“Al palo che, vamos…” fue el latiguillo inicial de Piti Fernández, frontman de Las Pastillas del Abuelo, en uno de los dos shows emotivos que brindaron el 12 y el 13 de junio en Rosario. El sábado, en realidad ya domingo 14, que en la jerga quinielera, es el borracho (más de uno aunaba esa condición en la noche de Willie Dixon, o Dixie, como sacudió Piti en un momento de efervescencia) cerraron con la segunda presentación.

Las Pastillas en vivo. foto de archivo

Las Pastillas en vivo. foto de archivo

En materia números, el vocalista de una de las bandas más creativas (a veces demasiado) contemporáneas, volvió a lucir, orgulloso, la remera con el 20 en la espalda. Una casaca, que tal vez, por escasez de vestuario, o por cábala, representa “la fiesta” en la numerología del escolazo, y también en lo que genera este grupo de actual crecimiento.
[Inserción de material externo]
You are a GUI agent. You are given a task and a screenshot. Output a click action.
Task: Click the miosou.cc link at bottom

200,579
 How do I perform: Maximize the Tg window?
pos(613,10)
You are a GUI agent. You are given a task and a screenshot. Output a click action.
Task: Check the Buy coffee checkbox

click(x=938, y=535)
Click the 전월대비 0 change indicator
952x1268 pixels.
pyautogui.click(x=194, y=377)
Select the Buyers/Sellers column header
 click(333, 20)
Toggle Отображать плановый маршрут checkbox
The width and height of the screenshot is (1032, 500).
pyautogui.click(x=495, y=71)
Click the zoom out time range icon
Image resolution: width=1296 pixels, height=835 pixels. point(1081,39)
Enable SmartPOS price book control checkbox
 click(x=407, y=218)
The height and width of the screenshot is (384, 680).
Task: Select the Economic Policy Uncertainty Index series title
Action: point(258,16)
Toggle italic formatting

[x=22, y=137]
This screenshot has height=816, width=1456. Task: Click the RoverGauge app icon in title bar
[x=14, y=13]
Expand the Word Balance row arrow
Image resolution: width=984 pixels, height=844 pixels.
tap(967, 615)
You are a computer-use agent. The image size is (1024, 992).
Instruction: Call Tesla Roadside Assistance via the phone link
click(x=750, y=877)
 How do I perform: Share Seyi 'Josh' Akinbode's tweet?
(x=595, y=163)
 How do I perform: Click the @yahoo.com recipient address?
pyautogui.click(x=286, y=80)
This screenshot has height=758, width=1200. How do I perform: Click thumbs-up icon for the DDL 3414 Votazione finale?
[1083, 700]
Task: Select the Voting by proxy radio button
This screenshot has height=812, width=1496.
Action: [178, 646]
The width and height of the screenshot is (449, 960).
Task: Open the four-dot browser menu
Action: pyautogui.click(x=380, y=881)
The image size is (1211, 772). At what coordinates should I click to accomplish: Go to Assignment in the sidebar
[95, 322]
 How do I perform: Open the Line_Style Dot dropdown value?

Las Pastillas representan eso. Mezclan letras introspectivas con filosofía no tan barata. Los pibes, en su mayoría adolescentes, tal vez lejos de Niezcthe o Prozac, se complementan en cada canción y forman un todo interesante y digno de apreciar. La voz de Piti, el sábado, un tanto desgastada pero irreprochable por el reci del día anterior, después del saludo inicial, comenzó a encaramarse detrás del saxo del Joel Barbeito en “Locura y realidad”. De aquel estupendo disco de nombre ídem a la banda, “Historias”, “Los oportunistas” y “Tantas escaleras” lo hicieron sonar casi íntegro. Además de un fragmento intrínseco de “La parabellum del buen psicópata” (de Los Redondos), que ya se hizo costumbre, y los acordes de harmónica del rosarino Pancho Chevez, arrimaron algunos temas del rebuscado “Crisis”. “Dónde esconder tantas manos”, “Me juego el corazón”, Qué es Dios” y “Qué carajo es el amor” fueron de las elegidas.

“Y si vos me preguntás hoy, qué carajo es el amor, yo te contesto, miralos a ellos dos” dijo Piti, esquivándole a la carraspera, señalando a las parejitas más lindas que no pudieron evitar sentirse identificadas y fundirse en un beso que empezó y nunca jamás quiere terminar. Algunos solos de Diego Bozzalla y Fer Vecchio, más los teclados de escuelita de Ale Mondelos, revisten una especie de clases de conservatorio, pese a que algunas pifias hicieron aún más íntima, la atmósfera que otorga el Dixon de Pichincha.

“Skalipso”, “La casada” y “Lo + fino” armaron una noche completa, que giró en torno a los dos primeros discos de la banda y algunas canciones de la prolífera producción acústica. Si bien “Crisis” parece vomitado desde una biblioteca de eruditos filosóficos, los pibes se aprenden verso a verso, la mezcolanza de conceptos que da el último de esta banda, presentado en Rosario por segunda y tercera vez consecutiva. Sabina, Los Redondos, yeites futboleros, lágrimas y mucha pasión y garra, describieron en el sábado el cierre de un doblete bastante interesante.